Step 1: Equate Corresponding Elements
\[ x – 2 = y \quad …(1) \]
\[ 3 = z \quad …(2) \]
\[ 2x = 6 \quad …(3) \]
\[ 18z = 6y \quad …(4) \]
\[ y + 2 = x \quad …(5) \]
\[ 6z = 2y \quad …(6) \]
Step 2: Solve the Equations
From (3):
\[ 2x = 6 \Rightarrow x = 3 \]
From (2):
\[ z = 3 \]
Substitute into (6):
\[ 6z = 2y \Rightarrow 18 = 2y \Rightarrow y = 9 \]
Check consistency using (1):
\[ x – 2 = 3 – 2 = 1 \neq 9 \]
❌ This shows inconsistency, so we must instead use consistent equations:
From (5):
\[ y + 2 = x \]
Using (3): \( x = 3 \)
\[ y + 2 = 3 \Rightarrow y = 1 \]
Now check with (4):
\[ 18z = 6y \Rightarrow 18z = 6 \Rightarrow z = \frac{1}{3} \]
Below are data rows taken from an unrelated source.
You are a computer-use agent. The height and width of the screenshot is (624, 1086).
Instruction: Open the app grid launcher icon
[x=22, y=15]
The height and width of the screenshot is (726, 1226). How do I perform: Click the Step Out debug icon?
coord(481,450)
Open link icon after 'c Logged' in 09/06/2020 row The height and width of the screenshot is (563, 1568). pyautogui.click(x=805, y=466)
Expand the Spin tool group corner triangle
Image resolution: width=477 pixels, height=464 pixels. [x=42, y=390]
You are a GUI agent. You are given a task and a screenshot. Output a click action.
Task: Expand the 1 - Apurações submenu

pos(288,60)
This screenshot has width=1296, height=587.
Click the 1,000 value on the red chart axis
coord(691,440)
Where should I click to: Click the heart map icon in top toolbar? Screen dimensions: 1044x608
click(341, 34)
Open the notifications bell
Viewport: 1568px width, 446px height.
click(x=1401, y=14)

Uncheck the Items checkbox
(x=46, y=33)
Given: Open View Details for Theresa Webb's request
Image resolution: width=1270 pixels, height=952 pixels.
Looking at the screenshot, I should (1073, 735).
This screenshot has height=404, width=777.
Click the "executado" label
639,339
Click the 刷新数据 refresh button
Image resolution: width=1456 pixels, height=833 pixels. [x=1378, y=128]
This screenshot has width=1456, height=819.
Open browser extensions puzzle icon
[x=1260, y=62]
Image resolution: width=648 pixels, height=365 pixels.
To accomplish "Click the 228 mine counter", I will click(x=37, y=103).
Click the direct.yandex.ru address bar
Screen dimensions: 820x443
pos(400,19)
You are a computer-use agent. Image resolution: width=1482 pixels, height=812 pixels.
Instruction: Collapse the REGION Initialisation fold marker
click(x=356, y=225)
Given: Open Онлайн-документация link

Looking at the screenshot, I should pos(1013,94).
But from (2): \( z = 3 \), contradiction again.
Step 3: Correct Approach
Use consistent pair:
From (3): \( x = 3 \)
From (5): \( y + 2 = 3 \Rightarrow y = 1 \)
From (2): \( z = 3 \)
Check remaining equations:
\[ 18z = 54 \neq 6y = 6 \]
❌ Not satisfied ⇒ System is inconsistent.
Final Answer
No solution exists (matrices cannot be equal).